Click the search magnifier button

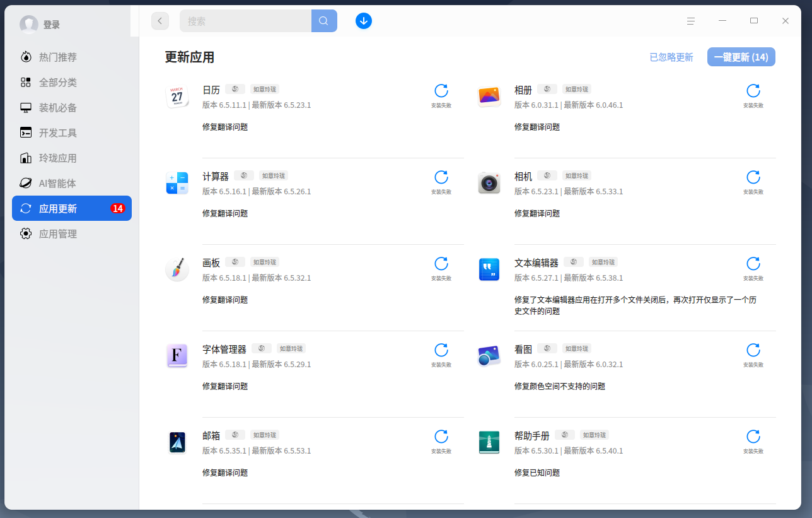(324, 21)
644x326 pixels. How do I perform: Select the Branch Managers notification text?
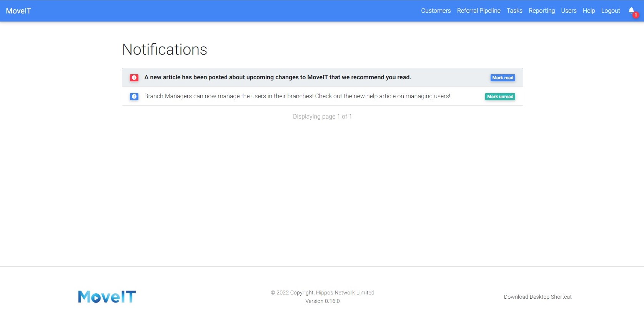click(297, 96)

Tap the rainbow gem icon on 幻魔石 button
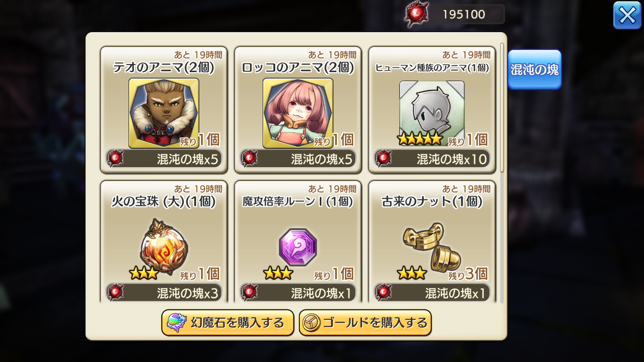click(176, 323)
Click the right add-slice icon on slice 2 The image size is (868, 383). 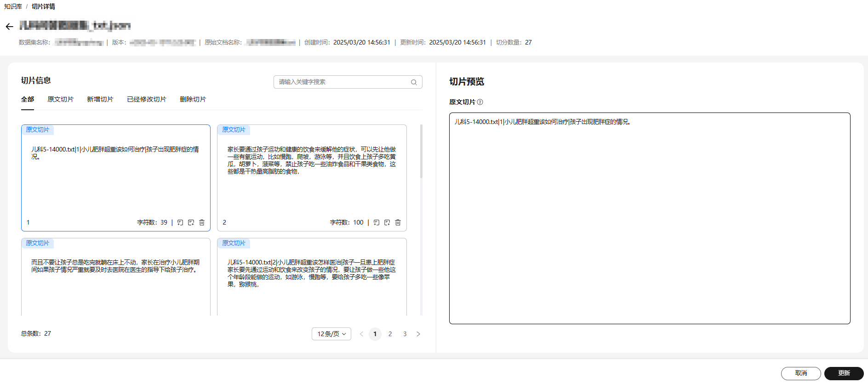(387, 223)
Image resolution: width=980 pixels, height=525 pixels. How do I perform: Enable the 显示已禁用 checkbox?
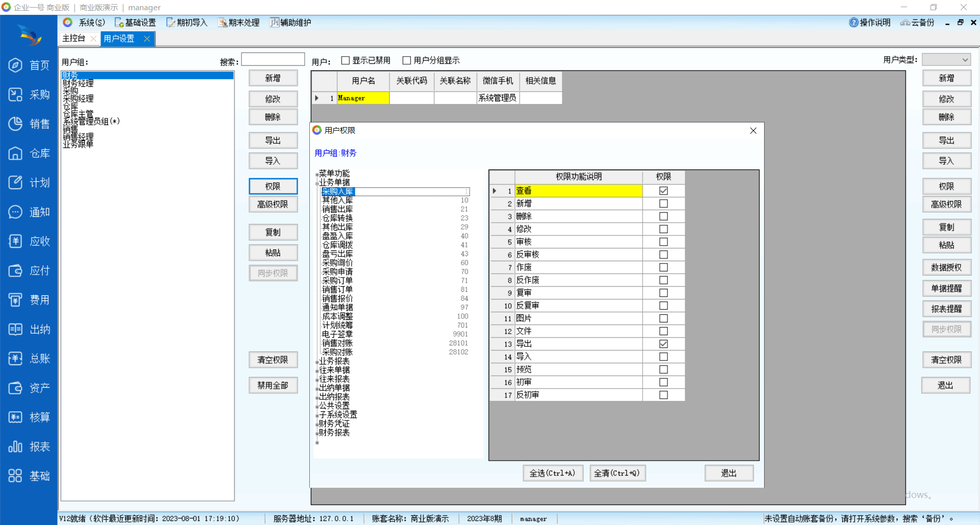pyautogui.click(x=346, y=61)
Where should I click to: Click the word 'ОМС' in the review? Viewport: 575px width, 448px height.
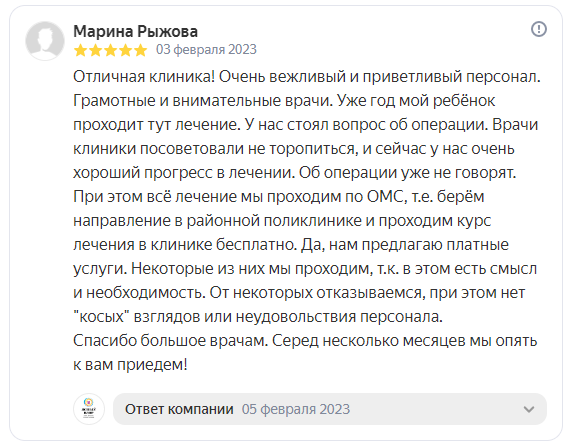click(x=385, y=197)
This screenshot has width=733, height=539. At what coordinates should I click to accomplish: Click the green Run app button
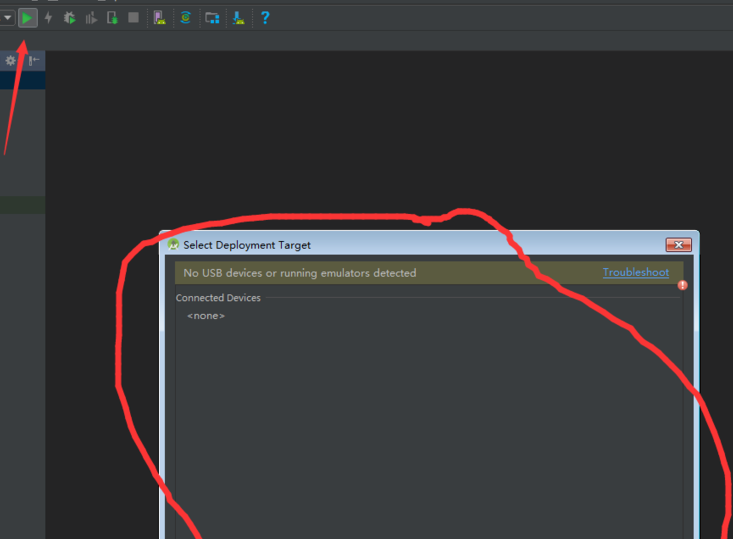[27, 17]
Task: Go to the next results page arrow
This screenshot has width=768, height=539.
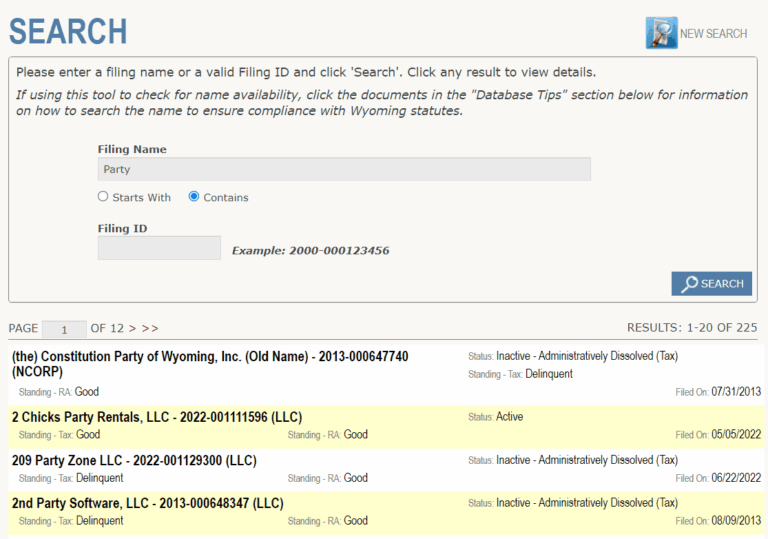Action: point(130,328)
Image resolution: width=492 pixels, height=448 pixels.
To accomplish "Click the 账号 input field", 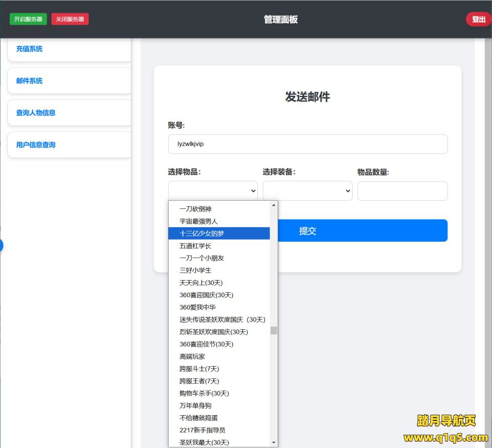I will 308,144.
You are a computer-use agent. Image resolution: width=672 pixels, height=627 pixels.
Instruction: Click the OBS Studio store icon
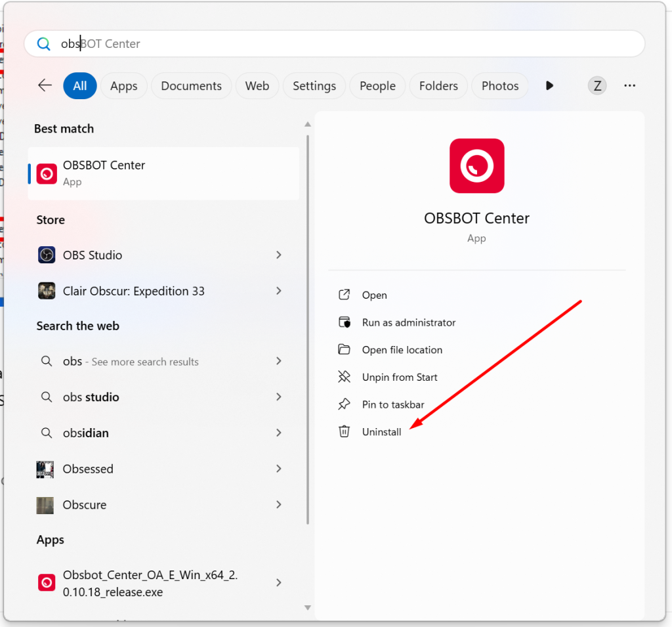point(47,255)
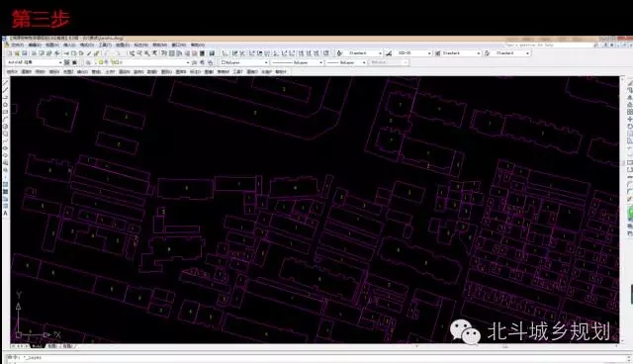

---

WHAT YOU SHOULD DO - Starting at the line above with "Where should I", output every line exactly up to and including the line with "Task: Go to the next results page arrow", but none of the pictures.

REPLY TO THE EXERCISE -
Where should I click to: Click the word 'ОМС' in the review? Viewport: 575px width, 448px height.
click(x=385, y=197)
This screenshot has width=733, height=539. At what coordinates should I click to accomplish: Click the green Run app button
[27, 17]
Task: Go to the next results page arrow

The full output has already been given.